## start Record excerpts
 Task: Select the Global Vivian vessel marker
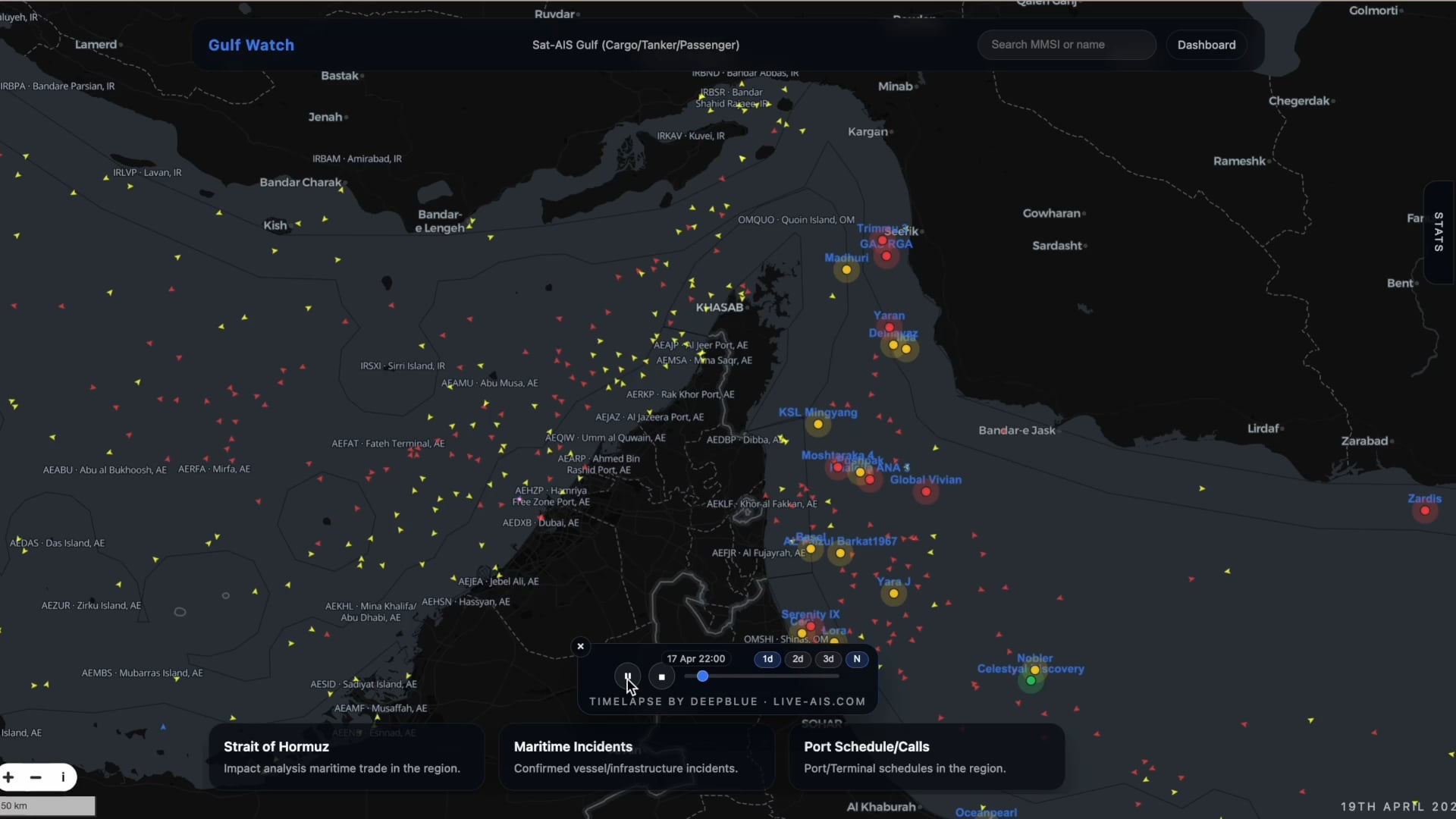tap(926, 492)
## end Record excerpts
## start Record excerpts
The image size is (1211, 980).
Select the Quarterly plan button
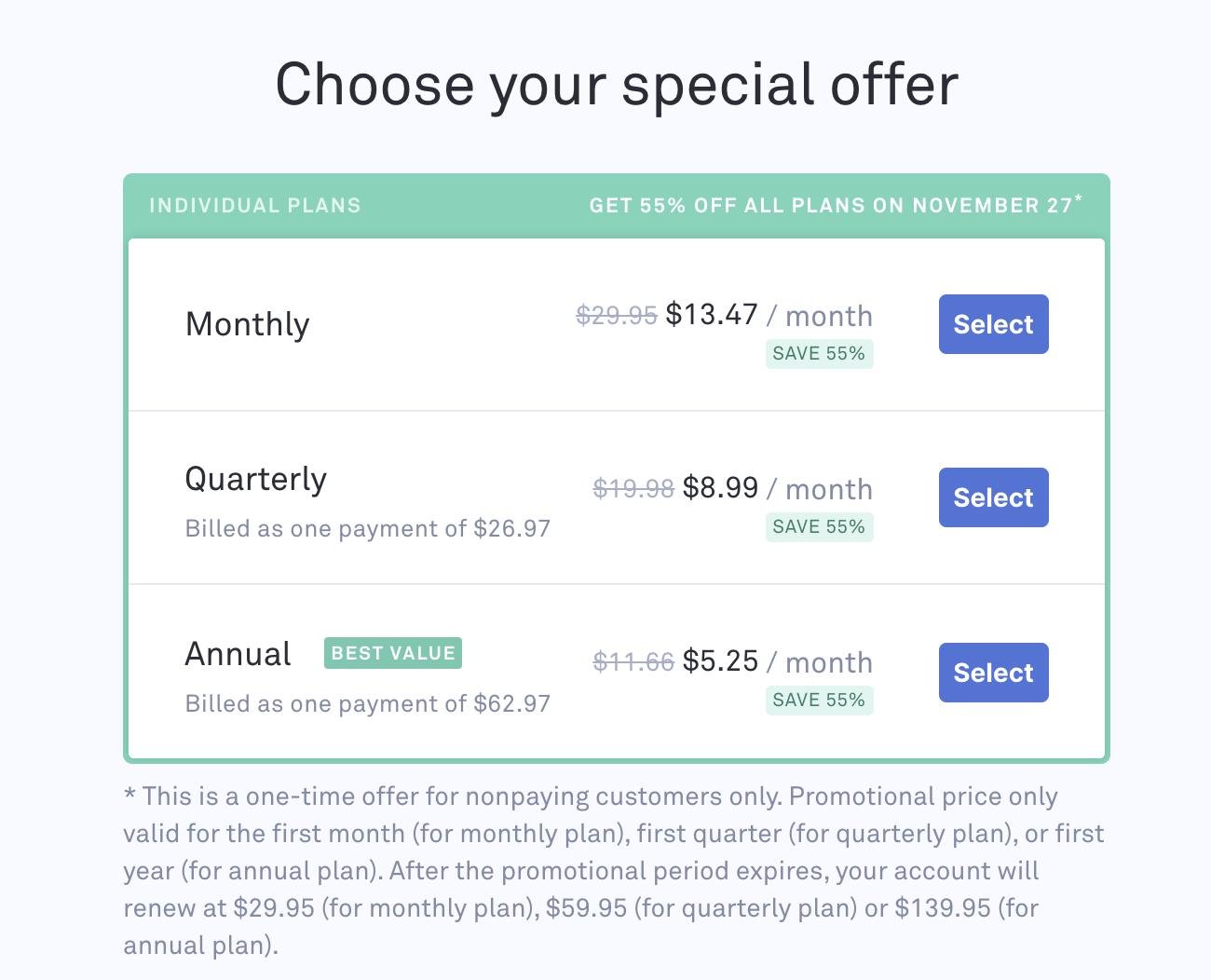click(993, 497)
## end Record excerpts
* Problem details *
In the data, take the part that opens with the line containing "The image size is (1211, 980)." and closes with the line containing "click(993, 497)", and write those lines again with "Quarterly plan" swapped for "Annual plan" and nothing else changed. Leave the pictures out of your answer.

* Solution to the exercise *
The image size is (1211, 980).
Select the Annual plan button
click(993, 497)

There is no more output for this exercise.